Monday, December 13, 2010

Learning, Perfume Ghosts

The lyrics of Perfume Genius' Mike Hadreas fall somewhere between Xiu Xiu and Dennis Cooper. There is an angst. An uncomfortable silence. A disturbed bit of truth to the songs off of Learning. Hadreas wrote the album in response to a break up. This was his way of dealing with the pain. The album was meant more as a personal journey. An album to share with his friends. I'm not sure how many of these facts are truth. How does such a private, personal diary as song become released? The truth is somewhere within the fiction. And this may very much be the case with the lyrics as well.

The standout track on the album is 'Mr. Peterson' a disturbing revelation about what may have been an inappropriate relationship with a teacher: "he let me smoke weed in his truck, if I could convince him I loved him enough/ he made me a tape of joy division, he told me there was part of him missing." The voice is delivered in such a pitch I am reminded of the saddest songs of a Sufjan Stevens album. But those lyrics are so painfully beautiful and experienced. I could only wish to write such lines.

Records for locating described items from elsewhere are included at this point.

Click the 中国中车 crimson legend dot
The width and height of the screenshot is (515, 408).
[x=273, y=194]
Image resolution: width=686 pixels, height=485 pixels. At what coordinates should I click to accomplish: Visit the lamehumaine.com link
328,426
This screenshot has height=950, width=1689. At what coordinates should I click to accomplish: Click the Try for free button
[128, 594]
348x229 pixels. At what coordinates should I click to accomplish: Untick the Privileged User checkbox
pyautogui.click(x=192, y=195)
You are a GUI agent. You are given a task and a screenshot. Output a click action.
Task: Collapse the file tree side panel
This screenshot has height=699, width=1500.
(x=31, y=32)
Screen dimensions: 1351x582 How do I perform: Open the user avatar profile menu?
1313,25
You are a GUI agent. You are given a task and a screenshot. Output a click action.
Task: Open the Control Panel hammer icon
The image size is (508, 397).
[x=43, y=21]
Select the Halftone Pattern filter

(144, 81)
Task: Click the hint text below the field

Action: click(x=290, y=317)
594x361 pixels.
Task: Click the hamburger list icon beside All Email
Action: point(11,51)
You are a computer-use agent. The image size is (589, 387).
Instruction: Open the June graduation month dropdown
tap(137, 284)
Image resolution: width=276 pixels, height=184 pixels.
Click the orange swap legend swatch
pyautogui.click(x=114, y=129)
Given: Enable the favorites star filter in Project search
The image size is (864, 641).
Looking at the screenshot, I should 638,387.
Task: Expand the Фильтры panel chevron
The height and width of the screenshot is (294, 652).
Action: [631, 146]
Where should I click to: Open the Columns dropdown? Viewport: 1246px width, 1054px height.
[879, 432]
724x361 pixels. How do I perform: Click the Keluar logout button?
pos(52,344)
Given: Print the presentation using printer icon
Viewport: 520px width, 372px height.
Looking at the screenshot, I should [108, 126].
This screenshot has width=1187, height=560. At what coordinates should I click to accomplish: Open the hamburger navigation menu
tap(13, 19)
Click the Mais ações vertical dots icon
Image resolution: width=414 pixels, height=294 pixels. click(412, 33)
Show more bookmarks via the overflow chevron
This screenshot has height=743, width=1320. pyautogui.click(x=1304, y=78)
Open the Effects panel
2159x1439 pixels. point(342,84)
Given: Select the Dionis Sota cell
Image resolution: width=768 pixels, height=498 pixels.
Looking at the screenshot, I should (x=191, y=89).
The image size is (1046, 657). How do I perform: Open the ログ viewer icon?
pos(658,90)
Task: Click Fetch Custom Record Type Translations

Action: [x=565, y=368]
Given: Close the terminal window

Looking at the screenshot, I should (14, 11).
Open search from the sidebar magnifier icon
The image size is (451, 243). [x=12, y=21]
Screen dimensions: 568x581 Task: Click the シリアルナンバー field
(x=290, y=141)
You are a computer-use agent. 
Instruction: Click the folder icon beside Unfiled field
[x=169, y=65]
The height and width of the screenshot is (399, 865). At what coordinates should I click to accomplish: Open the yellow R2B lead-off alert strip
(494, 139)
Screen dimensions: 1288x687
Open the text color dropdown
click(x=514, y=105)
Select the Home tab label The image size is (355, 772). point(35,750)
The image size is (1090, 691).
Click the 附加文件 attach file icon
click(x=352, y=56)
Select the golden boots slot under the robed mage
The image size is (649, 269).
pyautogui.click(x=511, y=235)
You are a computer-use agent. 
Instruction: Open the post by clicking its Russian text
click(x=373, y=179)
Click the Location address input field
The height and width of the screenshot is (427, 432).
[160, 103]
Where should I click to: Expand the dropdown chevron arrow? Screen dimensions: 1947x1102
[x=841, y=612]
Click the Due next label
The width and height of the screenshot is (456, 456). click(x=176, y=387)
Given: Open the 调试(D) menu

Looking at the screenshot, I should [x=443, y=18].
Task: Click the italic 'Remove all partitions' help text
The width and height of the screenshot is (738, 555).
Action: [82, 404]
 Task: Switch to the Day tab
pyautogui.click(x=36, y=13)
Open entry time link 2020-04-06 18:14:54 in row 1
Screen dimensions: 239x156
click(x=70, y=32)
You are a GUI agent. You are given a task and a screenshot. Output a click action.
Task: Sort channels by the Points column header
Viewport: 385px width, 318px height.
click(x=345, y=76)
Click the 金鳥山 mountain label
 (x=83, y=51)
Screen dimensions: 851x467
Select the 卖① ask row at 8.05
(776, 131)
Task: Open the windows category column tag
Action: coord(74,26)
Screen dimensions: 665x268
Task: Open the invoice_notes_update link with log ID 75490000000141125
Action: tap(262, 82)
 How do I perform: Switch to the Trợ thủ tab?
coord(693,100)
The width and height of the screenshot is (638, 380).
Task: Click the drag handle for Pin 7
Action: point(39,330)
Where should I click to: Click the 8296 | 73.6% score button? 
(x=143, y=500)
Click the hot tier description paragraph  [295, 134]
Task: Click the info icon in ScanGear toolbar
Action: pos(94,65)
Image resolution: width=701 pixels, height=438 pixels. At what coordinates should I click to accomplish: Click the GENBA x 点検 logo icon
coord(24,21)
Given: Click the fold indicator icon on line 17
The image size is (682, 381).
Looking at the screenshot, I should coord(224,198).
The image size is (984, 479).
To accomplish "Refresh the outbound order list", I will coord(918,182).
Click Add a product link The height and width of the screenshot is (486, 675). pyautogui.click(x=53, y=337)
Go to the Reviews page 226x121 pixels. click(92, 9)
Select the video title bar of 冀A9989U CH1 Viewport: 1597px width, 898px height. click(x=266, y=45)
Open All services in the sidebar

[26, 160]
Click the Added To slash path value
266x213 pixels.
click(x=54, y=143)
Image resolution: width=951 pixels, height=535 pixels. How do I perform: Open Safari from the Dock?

The following song, 'Gay Angels,' is a beautiful hymnal of sorts. As close as hymn as an album dealing with addiction, abuse, and heart break will allow.

The honesty of this album. The raw, naked vocals and instrumentation. The high voice. All of these elements remind me so much of The Mountain Goats masterpiece The Sunset Tree. The mood is dark and heavy. A very short album, slightly over 30 minutes, rips through you like a haunted memory of your past. Before you know you've been hit, you've been knocked to your ass.

I have been listening to this album on and off for the past few months. Not quite sure how to review or comment on the tracks. This is such a personal experience I don't know if it can be anything more than the relationship of the songwriter and the memory the song blooms from. But, that is so dismissive of art as an ability to make us think and experience that which we haven't experienced. What if you have experienced some of these pains? How do you make an opinion on the way others cope with their past? Luckily, after all this time, I've found this album has grown on me. And I don't feel like I'm brushing off the history of these songs.